An effective image hashing system must satisfy two key properties:
- Robustness: Slightly modified versions of the same image should produce similar hashes.
- Discrimination: Completely different images should produce very different hashes.
Balancing these two properties is the central challenge addressed in this work.
To study the robustness–discrimination trade-off, a baseline method from an existing research paper was implemented.
- Global Features: VGG16-based deep features (40 features)
- Local Features: Meixner Moments (16 features)
- Total Hash Length: 56 features per image
- Precision: 0.50
- Recall: 0.98
Although recall is high, the low precision indicates poor discrimination and a high false-positive rate.
To improve robustness while maintaining discrimination, a hybrid feature extraction approach is introduced.

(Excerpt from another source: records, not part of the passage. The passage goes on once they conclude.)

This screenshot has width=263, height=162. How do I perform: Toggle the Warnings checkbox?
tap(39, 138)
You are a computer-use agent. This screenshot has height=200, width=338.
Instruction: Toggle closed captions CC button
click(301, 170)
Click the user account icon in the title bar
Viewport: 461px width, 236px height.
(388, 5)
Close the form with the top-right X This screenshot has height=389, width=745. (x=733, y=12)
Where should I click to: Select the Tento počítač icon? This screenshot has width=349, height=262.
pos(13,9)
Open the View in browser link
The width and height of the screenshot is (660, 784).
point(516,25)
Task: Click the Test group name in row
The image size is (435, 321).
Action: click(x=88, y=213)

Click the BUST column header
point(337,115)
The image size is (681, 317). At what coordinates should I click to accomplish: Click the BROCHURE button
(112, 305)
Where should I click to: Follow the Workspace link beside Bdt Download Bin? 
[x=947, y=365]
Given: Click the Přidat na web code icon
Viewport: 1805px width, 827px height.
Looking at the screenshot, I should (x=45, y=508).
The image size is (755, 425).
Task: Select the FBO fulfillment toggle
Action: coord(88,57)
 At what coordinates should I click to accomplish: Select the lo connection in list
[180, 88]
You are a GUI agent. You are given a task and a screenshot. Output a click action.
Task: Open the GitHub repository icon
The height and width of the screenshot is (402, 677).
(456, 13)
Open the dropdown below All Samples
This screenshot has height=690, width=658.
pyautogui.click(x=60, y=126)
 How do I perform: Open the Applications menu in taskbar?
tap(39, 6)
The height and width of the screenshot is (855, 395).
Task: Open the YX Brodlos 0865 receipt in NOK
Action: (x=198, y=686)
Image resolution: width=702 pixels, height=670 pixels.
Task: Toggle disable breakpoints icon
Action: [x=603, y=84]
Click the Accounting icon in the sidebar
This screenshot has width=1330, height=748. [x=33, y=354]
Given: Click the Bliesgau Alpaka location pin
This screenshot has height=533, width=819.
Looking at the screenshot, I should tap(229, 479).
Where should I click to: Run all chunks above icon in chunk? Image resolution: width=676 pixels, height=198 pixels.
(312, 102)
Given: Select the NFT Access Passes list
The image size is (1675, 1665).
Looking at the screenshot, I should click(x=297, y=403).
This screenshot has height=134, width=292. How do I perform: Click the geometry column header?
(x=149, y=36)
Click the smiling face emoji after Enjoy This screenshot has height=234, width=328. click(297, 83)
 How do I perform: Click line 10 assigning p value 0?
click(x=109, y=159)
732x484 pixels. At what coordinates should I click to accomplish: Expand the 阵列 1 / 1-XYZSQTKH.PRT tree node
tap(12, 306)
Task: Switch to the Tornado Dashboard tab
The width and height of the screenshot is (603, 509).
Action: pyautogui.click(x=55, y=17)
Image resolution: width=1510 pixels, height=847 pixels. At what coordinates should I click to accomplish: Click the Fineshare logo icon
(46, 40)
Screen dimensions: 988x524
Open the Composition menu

- Convolutional Autoencoder
- Latent space dimension: 256 features
Local features are extracted using multiple moment-based descriptors:
-
Meixner Polynomials
-
Krawtchouk Moments
-
Tchebichef Moments
-
Total local features: 2,940
- Global features: 256
- Local features: 2,940
- Total feature length: 3,196
Image retrieval is performed using FAISS (Facebook AI Similarity Search) for efficient near-duplicate detection.
- Feature vectors are L2-normalized
- Cosine similarity (inner product) is used
- IVF-KMeans indexing is applied
- Database descriptors are clustered using k-means
- Each descriptor is assigned to its nearest centroid
- During retrieval, only the closest cluster(s) are searched
- Similarity scores are sorted and filtered using a threshold (≈ 0.65)
- Search time: < 1 second per query
- Precision
- Recall
(Optimal configuration: Autoencoder + Multiple Moments)
- Precision: 1.000
- Recall: 0.8616
(Optimal configuration: Autoencoder + Meixner + Krawtchouk + Tchebichef)
- Precision: 1.000
- Recall: 0.9685
A dataset-level threshold analysis was conducted on the UCID dataset by varying the cosine similarity threshold from 0.50 to 0.95.
- Precision increases with higher thresholds
- Recall decreases slightly at higher thresholds
- Best trade-off achieved at threshold = 0.65
At threshold = 0.65:
- Precision: 1.000
- Recall: 0.8196
- F1-score: 0.9008 (maximum)
- F1-score increases sharply from threshold 0.50 → 0.65
- Peak F1-score occurs at 0.65
- Beyond this point, recall drops while precision remains perfect
This confirms 0.65 as the optimal similarity threshold.
| Model | Hash Generation Time |
|---|---|
| VGG16 + Meixner (Baseline) | ~11 hours |
| Autoencoder + Multiple Moments | ~10.5 hours |
| Autoencoder + Meixner | ~4 hours |
| Autoencoder + (Meixner + Krawtchouk) | ~5 hours |
| Autoencoder + (Krawtchouk + Tchebichef) | ~5 hours |
The Autoencoder + Meixner configuration provides the best balance between accuracy and computational efficiency.
The proposed image copy detection framework effectively balances robustness and discrimination by combining deep global features with moment-based local features. The use of FAISS with IVF-KMeans enables fast and scalable retrieval, making the system suitable for large-scale real-world applications.